Brain cancers are relatively uncommon in adults, accounting for 2% of cancers world-wide but second only to the incidence of leukemia in children with a rate of 20-25% of childhood cancers. There are a variety of types of tumours depending on the kinds of cells involved, each with its own prognosis.
In a brief summary of the approach by mainstream medicine, brain cancers are considered abnormal growths that start primarily in the brain or spread from another cancer in the body (metastases). They can be safe and left alone or fast-growing and needing treatment, usually surgery, radiation and chemotherapy. Prognosis can be decades or months. Symptoms vary depending on the location of the tumour and whether it grows enough to create pressure in the brain.
Forty years ago in Germany a physician named Dr Geerd Hamer discovered marks on brain catscans that led to a radically new way of understanding brain cancers and disease in general. He eventually called his discoveries German New Medicine.
In short, he found that the brain is immediately affected when a shock occurs, resulting in a target ring, a series of concentric circles that can be seen on a catscan. Cell loss or ulceration causes these lesions.
The location of the rings is related to the nature of the shock. For instance, sudden worry for a loved one in a woman will affect her breast gland relay and stimulate growth in a gland on one side. The side is determined by the kind of relationship involved: mother and children worries affect the non-dominant side, for most of us the left; worry about anyone else will affect the dominant side, for most of us the right.
For each shock, there will be a mark on the brain and symptoms in the organ or tissues affected by that area in the brain. Often we don’t notice this; many of the organ/tissue results are asymptomatic or below our radar and we resolve the shock without any obvious physical symptoms.

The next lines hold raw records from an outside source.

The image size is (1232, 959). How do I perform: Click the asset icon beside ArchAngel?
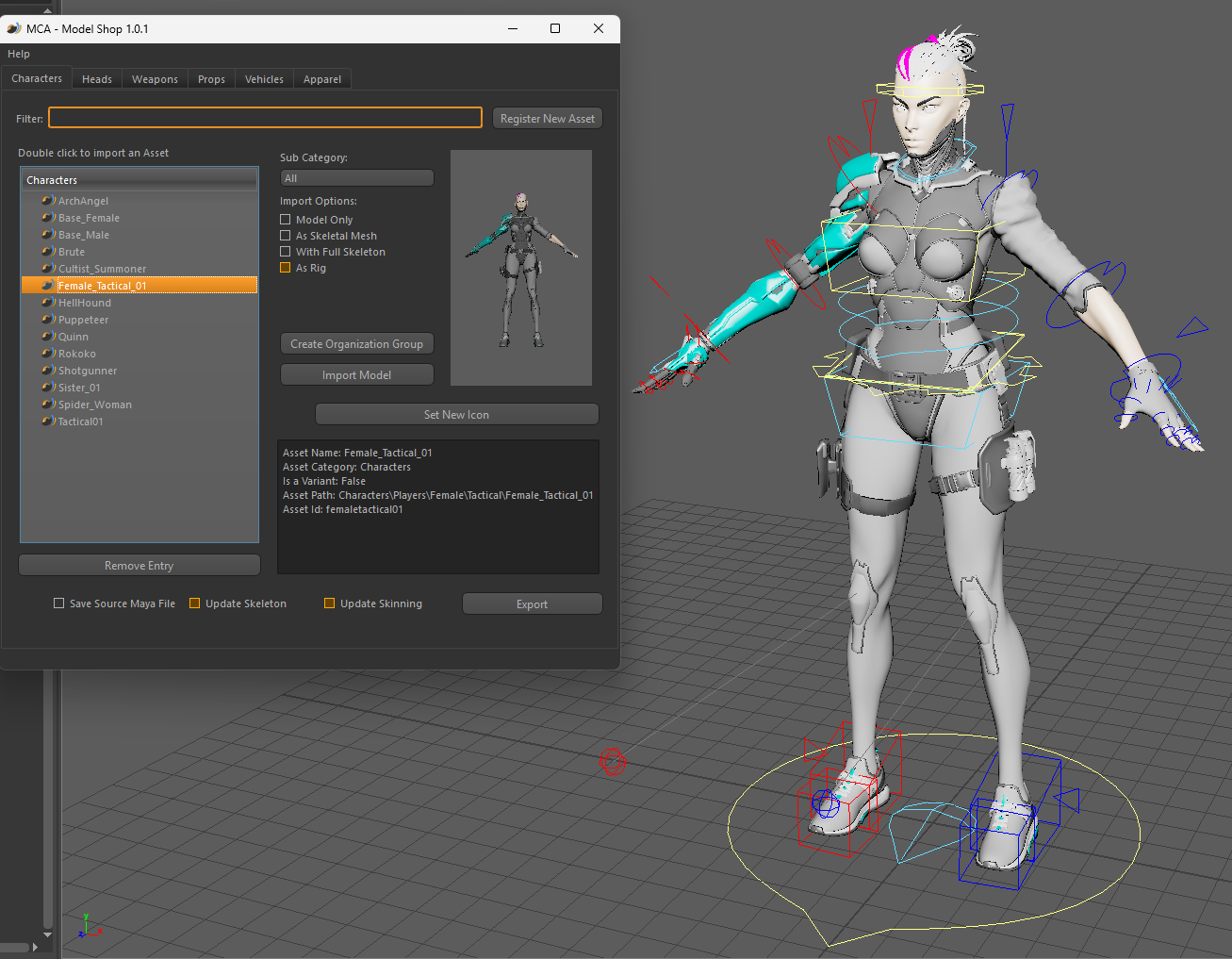coord(47,200)
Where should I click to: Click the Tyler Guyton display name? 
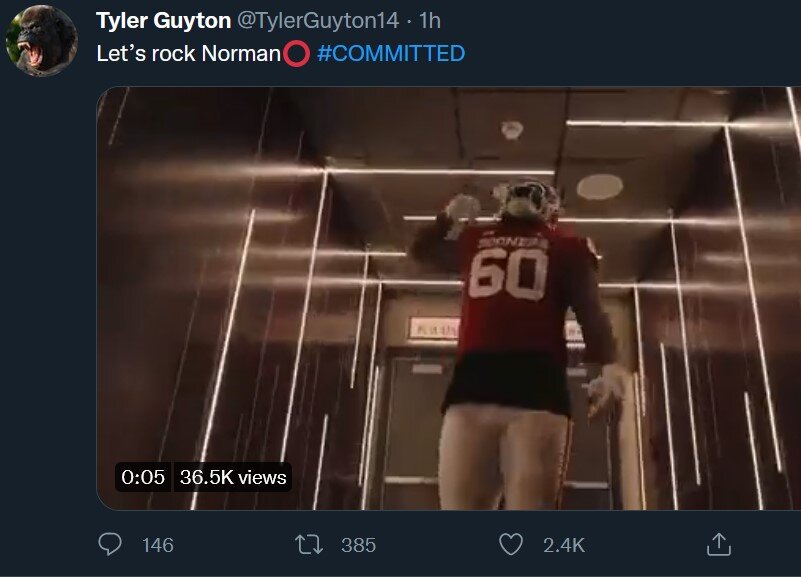coord(162,21)
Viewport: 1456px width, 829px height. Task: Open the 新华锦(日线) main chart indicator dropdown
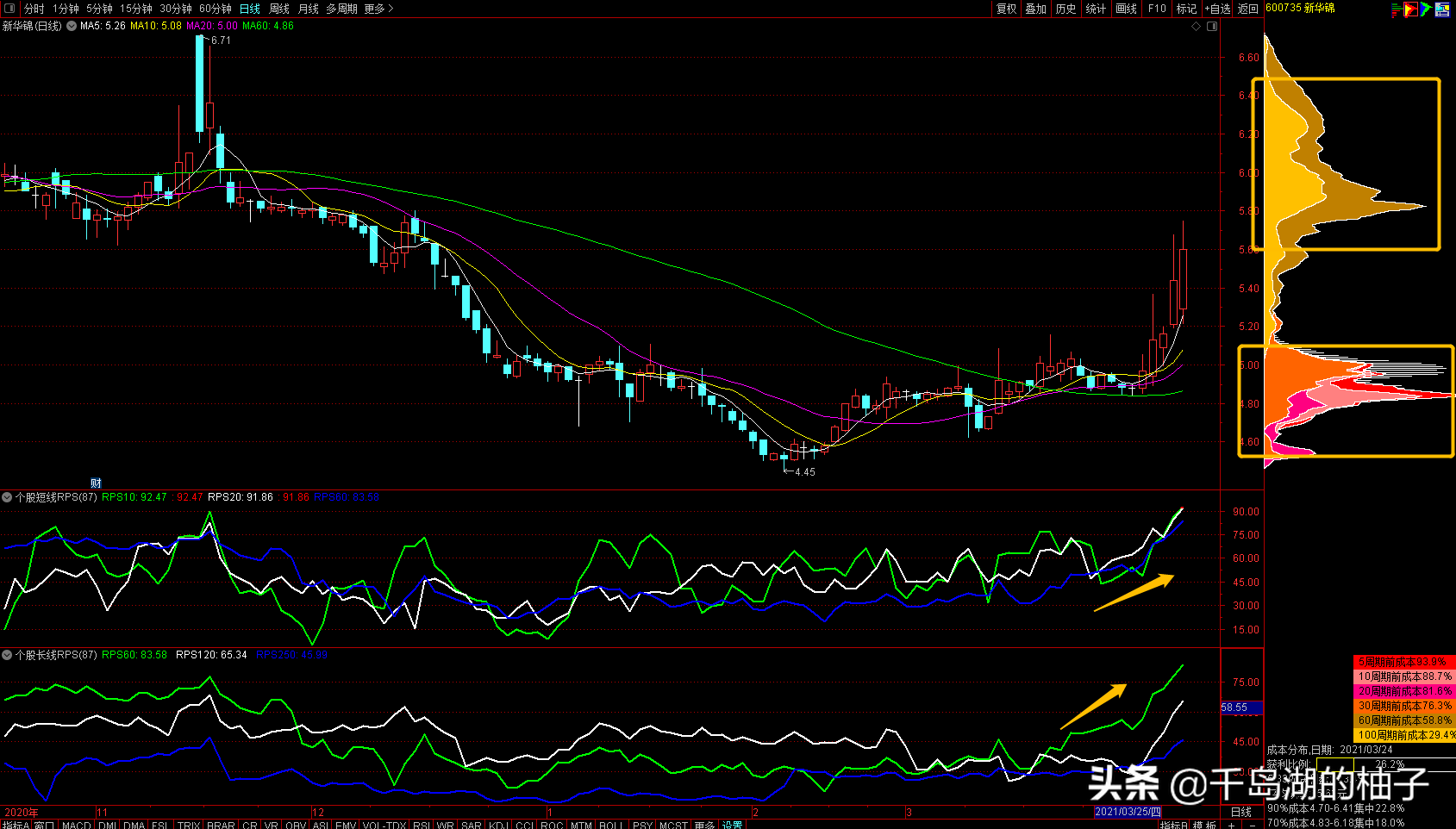point(72,26)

Back to the brain: when the shock is resolved, the rings fill in with new cells which eventually re-integrate with the existing brain tissue, leaving a small mark. Most often this process goes unnoticed unless the shock is large, in which case the rings are bigger, affect more tissue and could cause symptoms.
It is this tissue regrowth during the healing phase of the rings that receives a diagnosis of brain cancer.
When one considers that these lesions are not a disease but a process of repair, it is understandable why treatments for brain cancers are often unsuccessful. If the person is vital, their brain cells will keep attempting to finish healing the damage from the shock; this is interpreted as a cancer recurrence, resulting in more treatment and strain to a person’s immune system.
Even if the original healing process is completed, the damage from the treatments themselves, especially the radiation, will at some point require a new healing process which will again be understood as disease and treated. It is not uncommon for brain cancer patients to undergo multiple surgeries and rounds of chemo-therapy and radiation in this frustrating cycle.
This leaves us with the question of treatment within this new paradigm.
German New Medicine is not a treatment but a revised understanding of medicine. Each patient needs to be individually assessed to determine the most intelligent treatment plan. This could be mainstream medicine and/or alternative treatments, or even taking a wait and see position to ride out the healing phase.